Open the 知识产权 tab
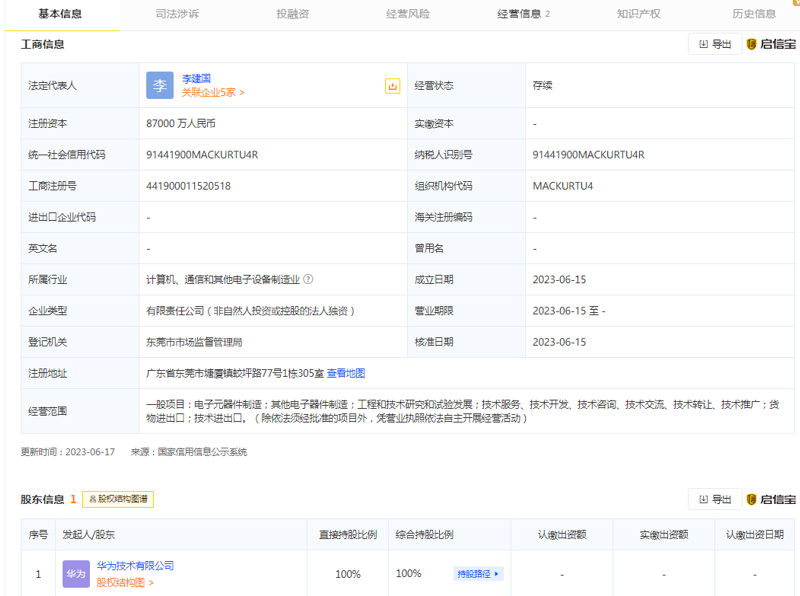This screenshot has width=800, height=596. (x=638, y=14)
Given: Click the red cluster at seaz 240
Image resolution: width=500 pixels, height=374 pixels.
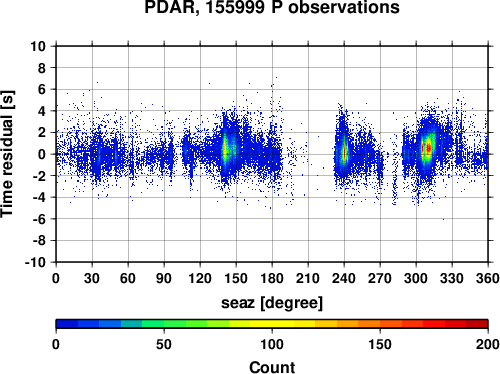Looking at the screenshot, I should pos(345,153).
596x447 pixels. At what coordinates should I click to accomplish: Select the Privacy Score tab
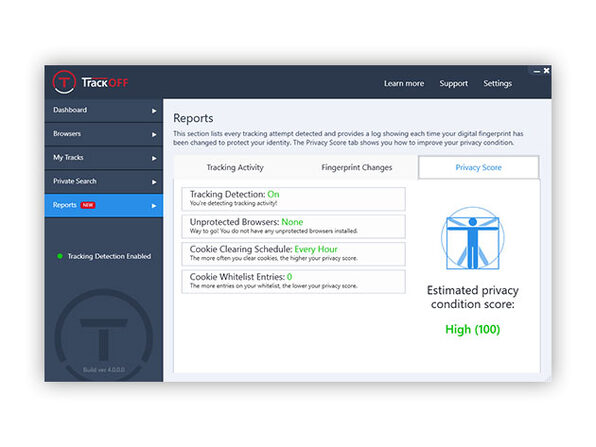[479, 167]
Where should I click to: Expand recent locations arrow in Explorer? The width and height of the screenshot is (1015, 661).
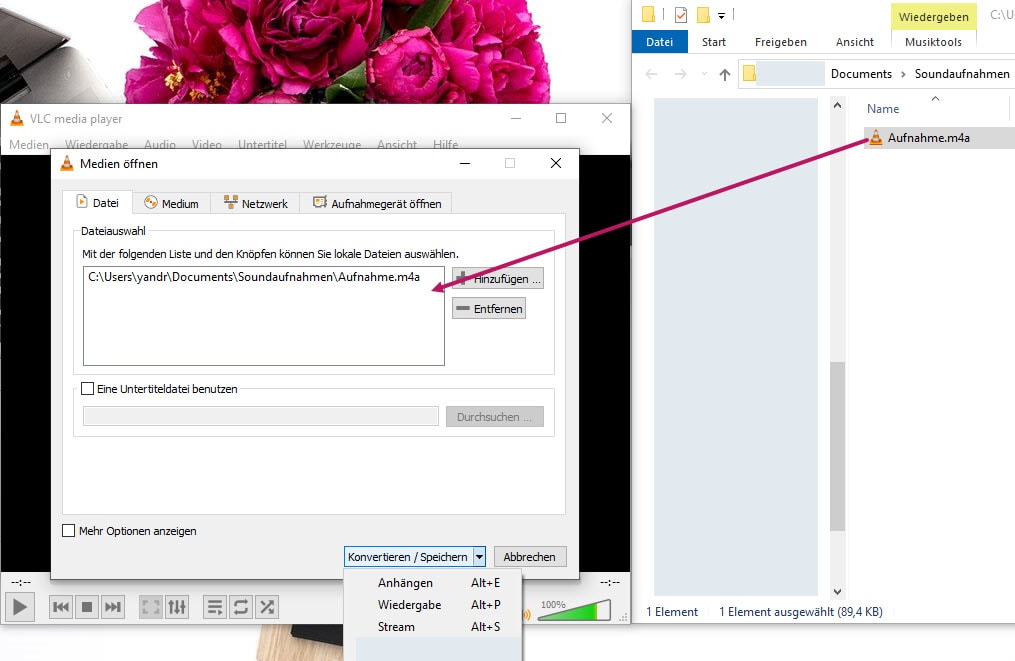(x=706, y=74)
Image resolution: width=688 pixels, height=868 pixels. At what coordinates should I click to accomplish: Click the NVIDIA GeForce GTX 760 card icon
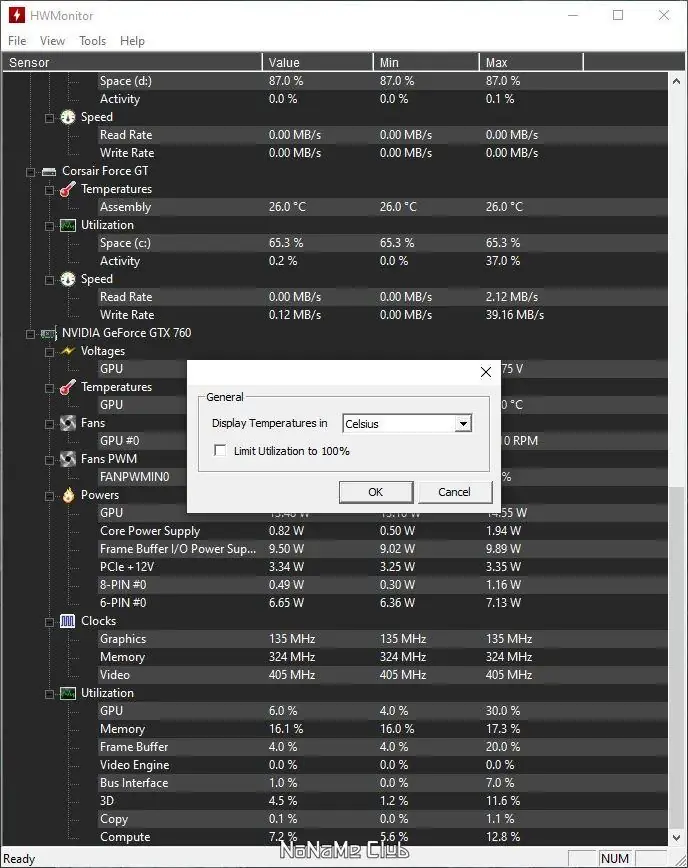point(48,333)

- **Assignment**
The result should be an exact retyped version of all the entries above, containing no pictures.

- **Your response**
Open the 知识产权 tab
This screenshot has width=800, height=596. (x=638, y=14)
Given: Click the red cluster at seaz 240
Image resolution: width=500 pixels, height=374 pixels.
Looking at the screenshot, I should pos(345,153).
596x447 pixels. At what coordinates should I click to accomplish: Select the Privacy Score tab
[479, 167]
Where should I click to: Expand recent locations arrow in Explorer? The width and height of the screenshot is (1015, 661).
(x=706, y=74)
Image resolution: width=688 pixels, height=868 pixels. At what coordinates should I click to accomplish: Click the NVIDIA GeForce GTX 760 card icon
point(48,333)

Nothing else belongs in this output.